This is the most personal “note” I have ever written.  Today has been a very bad day.  If Johnny Rzeznik had it right about bleeding to know you’re alive, then today I am very much alive because my heart is bleeding baby, it is bleeding.

I thought the day got off to a not so awesome start due to a few not so awesome emails in the inbox.  Now I’m wishing that was the worst thing to happen.  If that were true today would be a very good day in comparison.  Things looked up for a brief moment when there was a good update on our parvo pup Drew.  I was ready to shake off the bad vibes and turn my day around.

And then the emails started.  First Deja, an emaciated female beagle/hound mix, attacked by another dog, she has puncture wounds on her face, head and ears.  Damn.  Then Justice, a female Great Dane, emaciated, pregnant, infected bite wounds on her body in need of immediate help.  The flurry of phone calls starts, can we get a driver to take her to the vet?  Can the vet see her today?  What rescue can take her?  She’s part of a cruelty case, can we even move her from the shelter?  And before the dust can settle, there is Liam.  Liam is our Sinjin’s daddy.  He has been shot.  He has a bullet entry wound on the side of his abdomen.  No exit wound.  Commence the cussing and continue the mad scramble.

The fabulous staff at Bell County accommodates our kids.  We have appointments, transportation arrangements are made.  And then, and then Gabriel.  Then the call comes about a puppy, a puppy that has been shot, in the mouth.  The ACO is rushing to get him.  The staff at Bell County says, yes, bring him too, without a second thought.  They know their day just got longer, they do not care.

But here is where I have a really, really tough time.  Here is where I break down.  Here is the part that will give me nightmares for days and weeks to come.  If you are faint of heart stop reading now.  This is your warning…graphic content ahead….shut it down, close out the note…stop.

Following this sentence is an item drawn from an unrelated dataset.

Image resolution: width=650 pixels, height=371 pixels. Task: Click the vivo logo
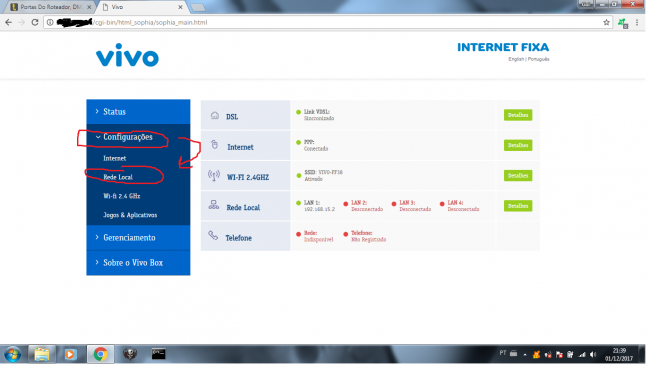pyautogui.click(x=127, y=55)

If you are still here then here is where I find out that Gabriel has a hole in the side of his nose, he has no lower jaw left to speak of and no tongue left at all.  This is where I look at the pictures and convulse into heaving sobs, unable to control it, unable to stop. You might ask why I looked.  Do I have masochistic tendencies?  Is it the train wreck you can’t look away from?  Truth –  I had to know.  I had to know there was really nothing we could do.  I just had to know.  And the tears flowed and flowed.

This is where my “kids” gather round mom, concerned looks, tentatively wagging tails, kisses and kisses to make it all better.  Only nothing can make this better.  I love my kids.  I mean I LOVE them.  And I am grateful for their sweet faces and so damn grateful they are here and they are safe.

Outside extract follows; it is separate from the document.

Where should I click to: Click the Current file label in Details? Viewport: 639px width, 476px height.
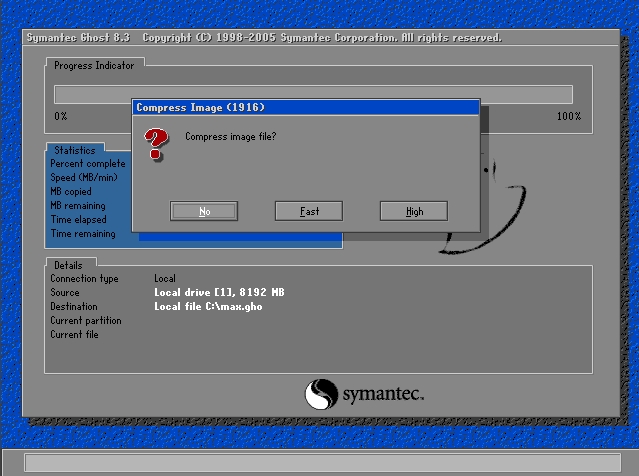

But Gabriel is not safe.  He is the farthest thing from safe.  I cannot fathom this level of human depravity.  Someone took the muzzle of a gun, they had to have placed it right against this little boy’s face and they pulled the trigger.  Then knowing he was not dead, knowing the damage the inflicted did not kill him, they walked away, leaving him with his face falling apart.  Gabriel will never be safe in this world again.  Maybe he never was.

But while I’m falling apart, our friends at the shelter do not have that luxury.  They must take the only care of Gabriel they can.  They must hold him as he wags his tail, happy just to have some kindness and human touch and caress him, stroke his head and tell him he’s a good boy while he is sedated and gently falls to sleep.  And then they must hold him and whisper that they love him as his pain and suffering is ended forever and he takes his very last breath.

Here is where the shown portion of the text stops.